= Beginning of Section =

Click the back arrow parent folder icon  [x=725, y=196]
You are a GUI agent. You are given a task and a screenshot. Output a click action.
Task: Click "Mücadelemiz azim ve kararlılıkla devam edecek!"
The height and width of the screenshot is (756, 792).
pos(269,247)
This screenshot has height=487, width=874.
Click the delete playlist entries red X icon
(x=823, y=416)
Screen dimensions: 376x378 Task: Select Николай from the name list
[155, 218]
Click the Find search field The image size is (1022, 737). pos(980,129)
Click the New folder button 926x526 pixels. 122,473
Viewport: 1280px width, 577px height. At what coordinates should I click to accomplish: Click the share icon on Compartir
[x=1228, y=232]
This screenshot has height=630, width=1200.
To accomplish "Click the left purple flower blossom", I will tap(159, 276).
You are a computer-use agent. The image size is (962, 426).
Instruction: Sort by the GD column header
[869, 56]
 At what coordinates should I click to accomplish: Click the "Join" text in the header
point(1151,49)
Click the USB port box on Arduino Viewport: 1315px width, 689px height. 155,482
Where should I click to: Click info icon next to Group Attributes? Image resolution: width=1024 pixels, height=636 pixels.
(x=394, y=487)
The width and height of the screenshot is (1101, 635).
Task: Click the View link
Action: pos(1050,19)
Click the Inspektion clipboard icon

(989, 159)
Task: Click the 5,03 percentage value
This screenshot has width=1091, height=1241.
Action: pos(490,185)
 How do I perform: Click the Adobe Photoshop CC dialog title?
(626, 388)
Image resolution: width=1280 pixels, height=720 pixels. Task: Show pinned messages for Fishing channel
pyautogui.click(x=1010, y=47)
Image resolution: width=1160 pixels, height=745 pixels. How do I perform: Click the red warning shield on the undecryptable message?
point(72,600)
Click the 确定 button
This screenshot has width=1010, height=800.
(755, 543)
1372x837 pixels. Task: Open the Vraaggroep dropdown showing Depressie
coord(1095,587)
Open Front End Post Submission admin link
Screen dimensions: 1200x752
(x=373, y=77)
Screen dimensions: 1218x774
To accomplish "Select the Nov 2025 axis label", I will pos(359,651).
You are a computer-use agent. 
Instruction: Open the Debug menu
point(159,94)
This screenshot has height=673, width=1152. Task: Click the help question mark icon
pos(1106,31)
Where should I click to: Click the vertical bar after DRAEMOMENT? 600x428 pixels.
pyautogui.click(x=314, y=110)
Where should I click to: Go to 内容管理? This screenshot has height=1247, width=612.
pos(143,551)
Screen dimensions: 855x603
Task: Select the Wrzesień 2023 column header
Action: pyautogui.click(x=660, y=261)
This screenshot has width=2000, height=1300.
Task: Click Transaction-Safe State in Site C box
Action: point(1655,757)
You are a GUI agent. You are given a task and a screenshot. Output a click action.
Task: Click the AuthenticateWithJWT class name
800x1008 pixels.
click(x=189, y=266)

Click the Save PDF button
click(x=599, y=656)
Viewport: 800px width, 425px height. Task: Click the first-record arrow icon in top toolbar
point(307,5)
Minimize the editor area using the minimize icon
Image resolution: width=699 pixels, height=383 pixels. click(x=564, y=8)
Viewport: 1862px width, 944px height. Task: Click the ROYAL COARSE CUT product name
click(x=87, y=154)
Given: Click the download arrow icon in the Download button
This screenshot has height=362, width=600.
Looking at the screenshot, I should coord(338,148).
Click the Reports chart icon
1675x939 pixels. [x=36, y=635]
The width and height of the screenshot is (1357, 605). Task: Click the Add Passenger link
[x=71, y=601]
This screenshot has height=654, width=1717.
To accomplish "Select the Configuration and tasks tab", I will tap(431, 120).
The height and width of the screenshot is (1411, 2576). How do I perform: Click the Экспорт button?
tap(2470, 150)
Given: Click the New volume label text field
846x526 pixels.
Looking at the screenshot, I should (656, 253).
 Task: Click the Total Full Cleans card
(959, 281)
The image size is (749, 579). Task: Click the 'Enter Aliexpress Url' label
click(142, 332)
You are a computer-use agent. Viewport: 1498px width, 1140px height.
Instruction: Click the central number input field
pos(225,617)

= End of Section =

**EXERCISE INSTRUCTIONS**
A precise copy of the whole listing is the expected answer.

**ANSWER BOX**
Click the back arrow parent folder icon  [x=725, y=196]
You are a GUI agent. You are given a task and a screenshot. Output a click action.
Task: Click "Mücadelemiz azim ve kararlılıkla devam edecek!"
The height and width of the screenshot is (756, 792).
pos(269,247)
This screenshot has height=487, width=874.
Click the delete playlist entries red X icon
(x=823, y=416)
Screen dimensions: 376x378 Task: Select Николай from the name list
[155, 218]
Click the Find search field The image size is (1022, 737). pos(980,129)
Click the New folder button 926x526 pixels. 122,473
Viewport: 1280px width, 577px height. At what coordinates should I click to accomplish: Click the share icon on Compartir
[x=1228, y=232]
This screenshot has height=630, width=1200.
To accomplish "Click the left purple flower blossom", I will tap(159, 276).
You are a computer-use agent. The image size is (962, 426).
Instruction: Sort by the GD column header
[869, 56]
 At what coordinates should I click to accomplish: Click the "Join" text in the header
point(1151,49)
Click the USB port box on Arduino Viewport: 1315px width, 689px height. 155,482
Where should I click to: Click info icon next to Group Attributes? Image resolution: width=1024 pixels, height=636 pixels.
(x=394, y=487)
The width and height of the screenshot is (1101, 635).
Task: Click the View link
Action: pos(1050,19)
Click the Inspektion clipboard icon

(989, 159)
Task: Click the 5,03 percentage value
This screenshot has width=1091, height=1241.
Action: pos(490,185)
 How do I perform: Click the Adobe Photoshop CC dialog title?
(626, 388)
Image resolution: width=1280 pixels, height=720 pixels. Task: Show pinned messages for Fishing channel
pyautogui.click(x=1010, y=47)
Image resolution: width=1160 pixels, height=745 pixels. How do I perform: Click the red warning shield on the undecryptable message?
point(72,600)
Click the 确定 button
This screenshot has width=1010, height=800.
(755, 543)
1372x837 pixels. Task: Open the Vraaggroep dropdown showing Depressie
coord(1095,587)
Open Front End Post Submission admin link
Screen dimensions: 1200x752
(x=373, y=77)
Screen dimensions: 1218x774
To accomplish "Select the Nov 2025 axis label", I will pos(359,651).
You are a computer-use agent. 
Instruction: Open the Debug menu
point(159,94)
This screenshot has height=673, width=1152. Task: Click the help question mark icon
pos(1106,31)
Where should I click to: Click the vertical bar after DRAEMOMENT? 600x428 pixels.
pyautogui.click(x=314, y=110)
Where should I click to: Go to 内容管理? This screenshot has height=1247, width=612.
pos(143,551)
Screen dimensions: 855x603
Task: Select the Wrzesień 2023 column header
Action: pyautogui.click(x=660, y=261)
This screenshot has width=2000, height=1300.
Task: Click Transaction-Safe State in Site C box
Action: point(1655,757)
You are a GUI agent. You are given a task and a screenshot. Output a click action.
Task: Click the AuthenticateWithJWT class name
800x1008 pixels.
click(x=189, y=266)

Click the Save PDF button
click(x=599, y=656)
Viewport: 800px width, 425px height. Task: Click the first-record arrow icon in top toolbar
point(307,5)
Minimize the editor area using the minimize icon
Image resolution: width=699 pixels, height=383 pixels. click(x=564, y=8)
Viewport: 1862px width, 944px height. Task: Click the ROYAL COARSE CUT product name
click(x=87, y=154)
Given: Click the download arrow icon in the Download button
This screenshot has height=362, width=600.
Looking at the screenshot, I should coord(338,148).
Click the Reports chart icon
1675x939 pixels. [x=36, y=635]
The width and height of the screenshot is (1357, 605). Task: Click the Add Passenger link
[x=71, y=601]
This screenshot has height=654, width=1717.
To accomplish "Select the Configuration and tasks tab", I will tap(431, 120).
The height and width of the screenshot is (1411, 2576). How do I perform: Click the Экспорт button?
tap(2470, 150)
Given: Click the New volume label text field
846x526 pixels.
Looking at the screenshot, I should (656, 253).
 Task: Click the Total Full Cleans card
(959, 281)
The image size is (749, 579). Task: Click the 'Enter Aliexpress Url' label
click(142, 332)
You are a computer-use agent. Viewport: 1498px width, 1140px height.
Instruction: Click the central number input field
pos(225,617)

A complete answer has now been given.